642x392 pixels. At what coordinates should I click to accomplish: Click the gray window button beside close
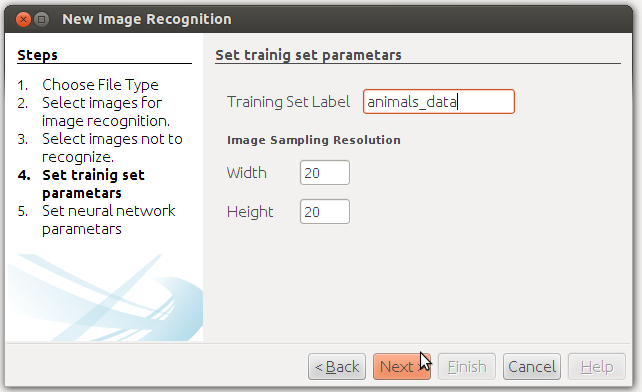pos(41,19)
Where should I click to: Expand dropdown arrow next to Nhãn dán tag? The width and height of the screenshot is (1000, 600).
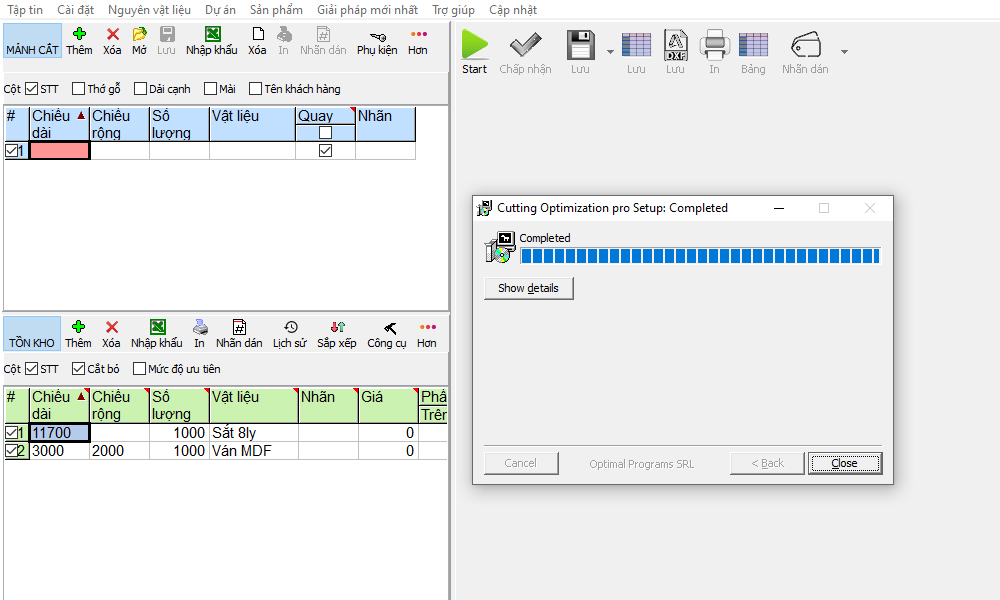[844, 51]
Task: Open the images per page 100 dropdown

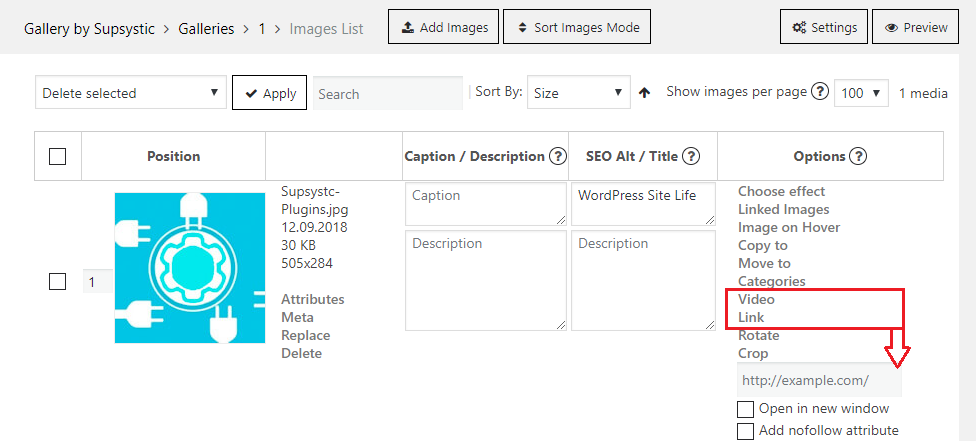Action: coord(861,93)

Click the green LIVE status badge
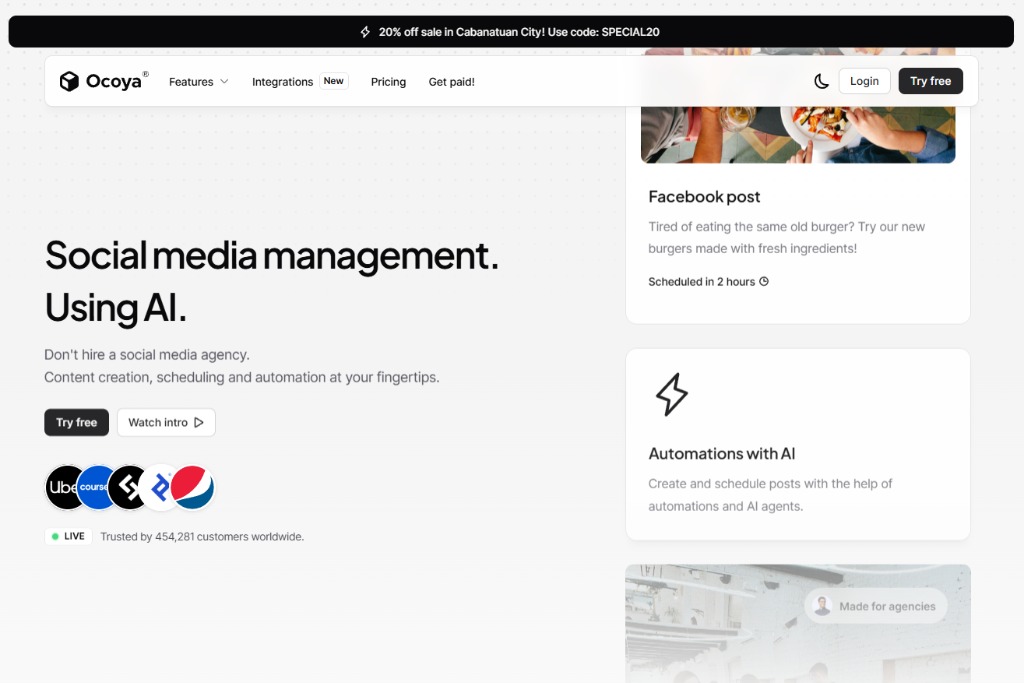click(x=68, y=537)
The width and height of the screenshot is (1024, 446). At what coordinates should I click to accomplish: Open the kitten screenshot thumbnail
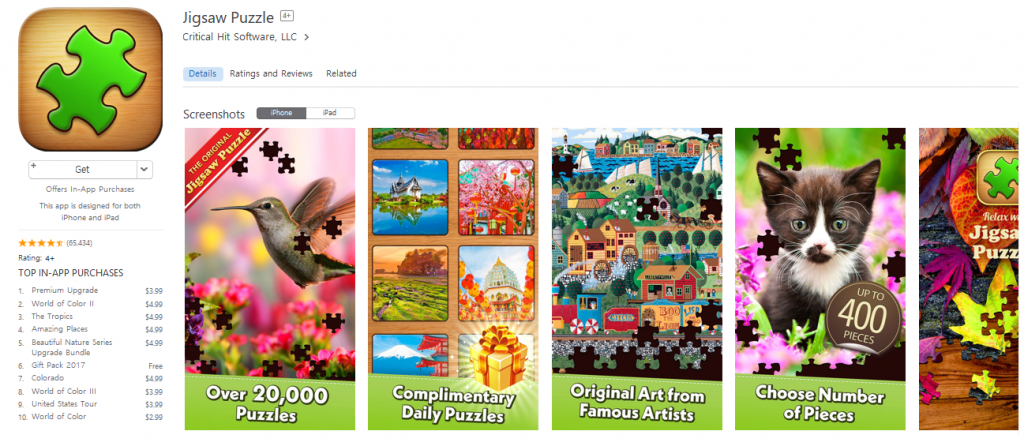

════════════════════

| About this task |
Hand back the data exactly as it appears, with all pictures cut.

| Task response |
642x392 pixels. At what coordinates should I click to accomplish: Click the gray window button beside close
pos(41,19)
Where should I click to: Expand dropdown arrow next to Nhãn dán tag? The width and height of the screenshot is (1000, 600).
[844, 51]
Task: Open the images per page 100 dropdown

Action: coord(861,93)

Click the green LIVE status badge
click(x=68, y=537)
The width and height of the screenshot is (1024, 446). At what coordinates should I click to accomplish: Open the kitten screenshot thumbnail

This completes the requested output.